Segment Start: Provided entries
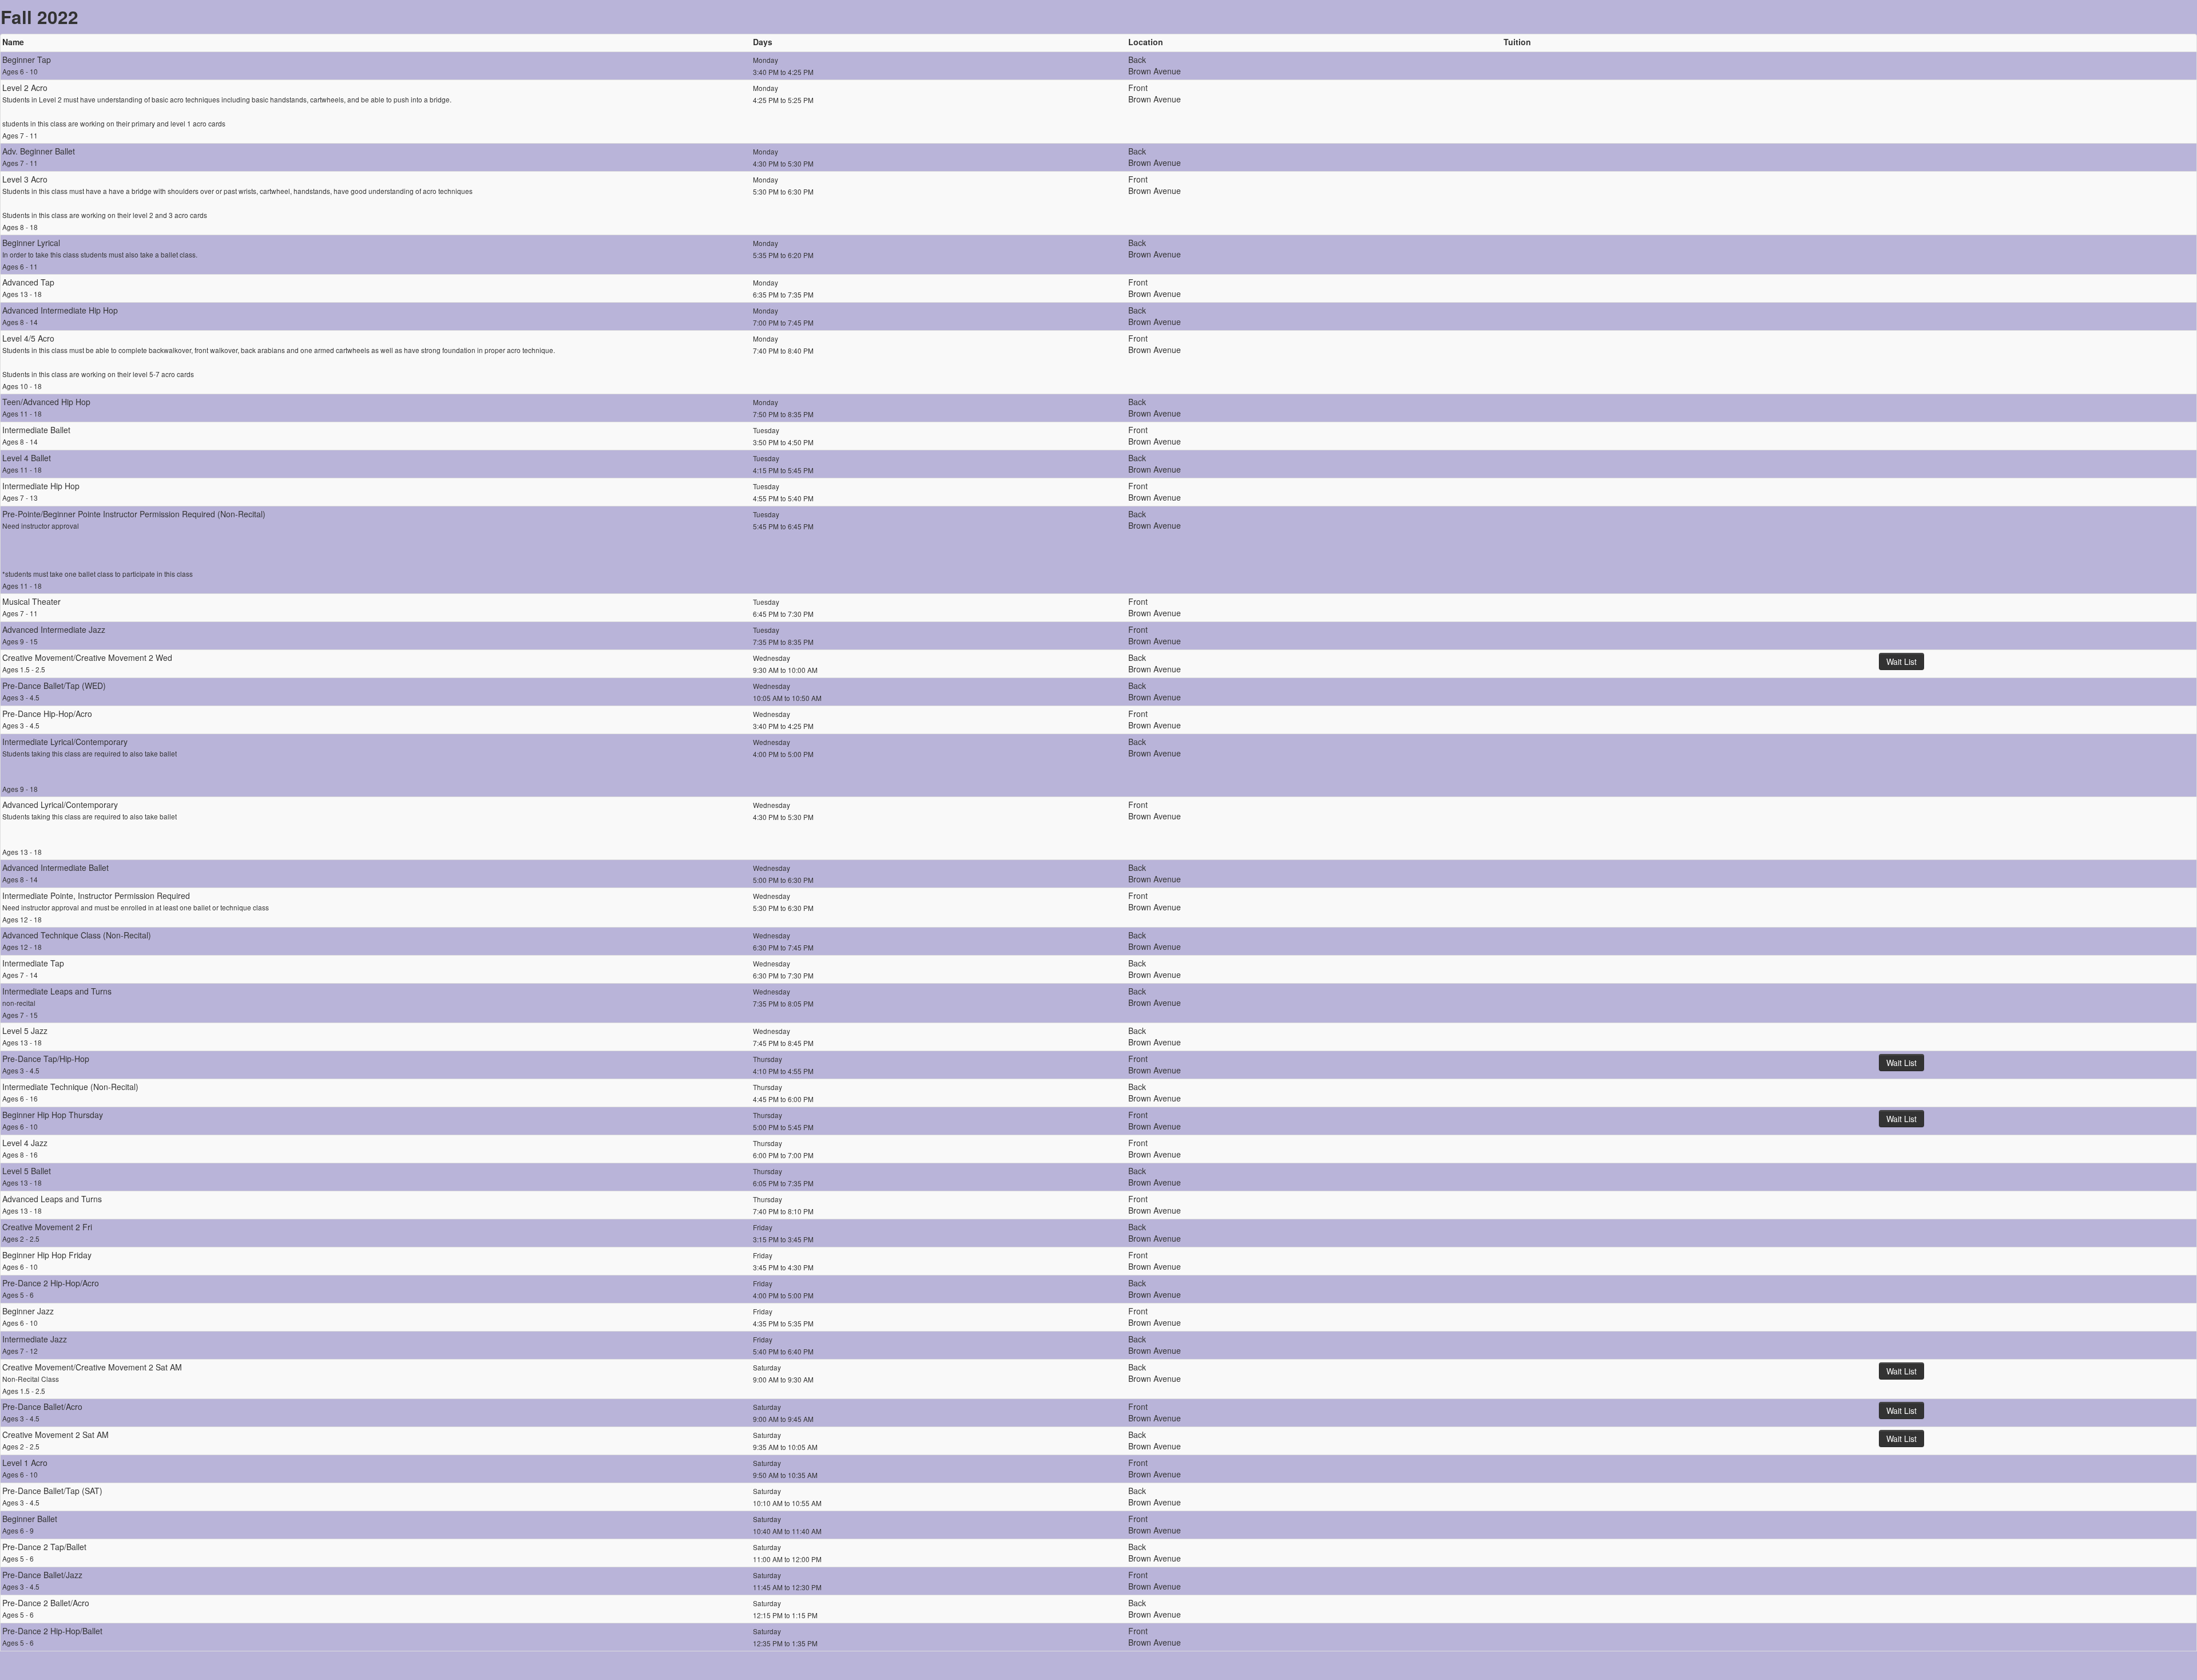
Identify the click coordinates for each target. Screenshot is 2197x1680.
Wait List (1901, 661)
Segment End: Provided entries
Segment Start: Provided entries
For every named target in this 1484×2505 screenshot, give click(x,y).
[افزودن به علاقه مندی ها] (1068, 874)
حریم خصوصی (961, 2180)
Segment End: Provided entries
Which lines of the data above contain the string "target"? Copy each of them.

Identify the click coordinates for each target. Screenshot is 2197x1680.
For every named target in this 1484×2505 screenshot, give click(x,y).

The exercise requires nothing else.